Il s’est retrouvé dans la rue pour la première fois après un incendie dans son domicile alors qu’il avait 54 ans.

Aujourd’hui, il ne serait plus considéré comme un sans-abri dans la plupart des statistiques. Il alterne entre l’appartement de son ami Guy, et le logement de tous ceux qui veulent bien l’héberger.

« Je remercie Dieu de m’avoir donné une grande famille. J’ai cinq soeurs et deux frères alors je divise le mois entre tous ces gens. » – Denis Pilon

La situation qu’il vit est appelée l’itinérance « cachée » ou « dissimulée ».

Statistique Canada estime qu’en 2014, 8 % de la population canadienne vivait ce type de sans-abrisme ce qui représentait près de trois millions de personnes.

Le risque de les oublier

Oublier cette population représente un risque important pour la société, estime Henri Pallard, professeur au département de Loi et justice de l’Université Laurentienne.

Car même s’il n’est plus un sans-abri, Denis Pilon fait partie d’une population dite « à risque ». La prochaine crise peut facilement le remettre à la rue.

« Définitivement que si ça arrive une fois, ça peut arriver deux fois, 15 fois, 25 fois, 1001 fois dépendant de l’individu et considérant surtout ceux atteints de troubles mentaux. » – Denis Pilon

Quand ils ne sont pas comptabilisés dans les dénombrements, poursuit le chercheur, cela équivaut à sous-estimer le taux d’itinérance et à prendre le risque de ne pas y répondre adéquatement avec un financement et les programmes nécessaires.

Une méthodologie de dénombrement plus poussée

Henri Pallard et son équipe se targuent d’avoir mené en 2015 une étude minutieuse et surtout, coûteuse. Une équipe de 35 personnes a passé jusqu’à sept jours consécutifs à approcher la population de six villes du Nord de l’Ontario, et ce, plusieurs fois pendant l’année.

À titre de comparaison, le dénombrement fait à Montréal en 2015 s’est déroulé pendant une nuit avec l’aide de centaines de bénévoles.

« On faisait du porte-à-porte. On ne se fiait pas seulement aux nombres de personnes qui allaient dans des organismes sociocommunautaires », explique-t-il.

Dans le sondage, les participants devaient notamment spécifier si le logement dans lequel ils habitaient était le leur et s’ils avaient déjà été sans-abri.

Pas d’amélioration en vue

Pour le professeur, l’avenir augure mal.

**Données fournies:**
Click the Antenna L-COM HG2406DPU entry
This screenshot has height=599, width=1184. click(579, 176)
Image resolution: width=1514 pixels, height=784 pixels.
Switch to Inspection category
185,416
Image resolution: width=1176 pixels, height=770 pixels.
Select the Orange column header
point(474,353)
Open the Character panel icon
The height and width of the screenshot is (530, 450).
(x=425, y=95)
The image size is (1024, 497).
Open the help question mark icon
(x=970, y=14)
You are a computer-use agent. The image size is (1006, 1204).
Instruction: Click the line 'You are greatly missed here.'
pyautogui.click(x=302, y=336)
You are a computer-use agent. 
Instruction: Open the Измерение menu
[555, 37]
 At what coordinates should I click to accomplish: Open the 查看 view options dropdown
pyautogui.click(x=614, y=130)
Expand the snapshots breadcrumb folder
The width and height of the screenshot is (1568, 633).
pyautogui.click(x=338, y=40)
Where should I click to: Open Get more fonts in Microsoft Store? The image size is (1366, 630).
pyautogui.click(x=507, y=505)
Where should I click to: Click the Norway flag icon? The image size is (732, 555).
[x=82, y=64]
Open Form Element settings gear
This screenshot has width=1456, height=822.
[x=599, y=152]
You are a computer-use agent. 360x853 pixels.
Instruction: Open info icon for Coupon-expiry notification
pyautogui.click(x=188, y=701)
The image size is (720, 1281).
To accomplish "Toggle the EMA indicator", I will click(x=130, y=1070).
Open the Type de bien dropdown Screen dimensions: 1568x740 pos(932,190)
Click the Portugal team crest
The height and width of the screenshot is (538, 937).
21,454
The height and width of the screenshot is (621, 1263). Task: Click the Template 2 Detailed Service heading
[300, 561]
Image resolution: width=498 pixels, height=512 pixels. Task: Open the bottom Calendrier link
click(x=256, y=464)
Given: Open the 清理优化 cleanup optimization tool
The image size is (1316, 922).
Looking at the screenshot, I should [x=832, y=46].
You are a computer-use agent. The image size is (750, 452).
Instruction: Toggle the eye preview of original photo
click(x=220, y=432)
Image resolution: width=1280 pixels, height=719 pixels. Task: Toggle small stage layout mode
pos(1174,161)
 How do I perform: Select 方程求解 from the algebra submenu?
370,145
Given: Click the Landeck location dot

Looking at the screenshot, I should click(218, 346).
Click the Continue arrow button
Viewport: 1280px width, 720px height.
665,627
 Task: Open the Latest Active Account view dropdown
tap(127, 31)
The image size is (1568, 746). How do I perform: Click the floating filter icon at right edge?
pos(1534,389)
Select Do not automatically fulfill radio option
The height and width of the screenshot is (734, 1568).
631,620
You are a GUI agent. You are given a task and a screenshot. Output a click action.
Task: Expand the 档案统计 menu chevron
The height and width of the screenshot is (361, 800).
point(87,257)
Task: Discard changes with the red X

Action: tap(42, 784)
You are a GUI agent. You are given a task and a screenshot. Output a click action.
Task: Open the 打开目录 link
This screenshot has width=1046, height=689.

**Consigne:**
Prolongez l'article sur l'itinérance cachée au-delà de sa dernière phrase, « Pour le professeur, l'avenir augure mal. » Les lignes fournies n'interviennent aucunement dans ce travail.

**Réponse:**
« La situation du logement social au Canada est en crise présentement », déplore Henri Pallard, inquiet que cela vienne exacerber le phénomène de l’itinérance cachée.

Selon la Fédération canadienne des municipalités (FCM), 600 000 logements sociaux sont menacés au Canada avec la disparition des fonds fédéraux qui les soutenaient.

Dans une étude publiée en novembre 2016, Statistique Canada estimait qu’en 2014, 8 % des Canadiens âgés de 15 ans et plus déclaraient avoir déjà eu à vivre temporairement avec leur famille, des amis, dans leur voiture ou n’importe où ailleurs à un moment donné de leur vie, car ils n’avaient nulle part où aller.

La recherche poursuit ainsi : « Les personnes ayant déménagé fréquemment et celles ayant un faible niveau de soutien social étaient plus susceptibles d’avoir vécu un épisode d’itinérance cachée ».

Un phénomène qui demeure visible

Dans le refuge où Denis Pilon fait du bénévolat, les va-et-vient de personnes transportant toutes leurs affaires sur leur dos sont nombreux.

Pour le directeur du centre sociocommunautaire Samaritain à Sudbury, Kevin Serviss, les conclusions du professeur Pallard tiennent la route.

« Les gens qui dorment chez des amis ou à l’hôtel semblent constituer la majeure partie de ceux qui fréquentent l’établissement », dit-il.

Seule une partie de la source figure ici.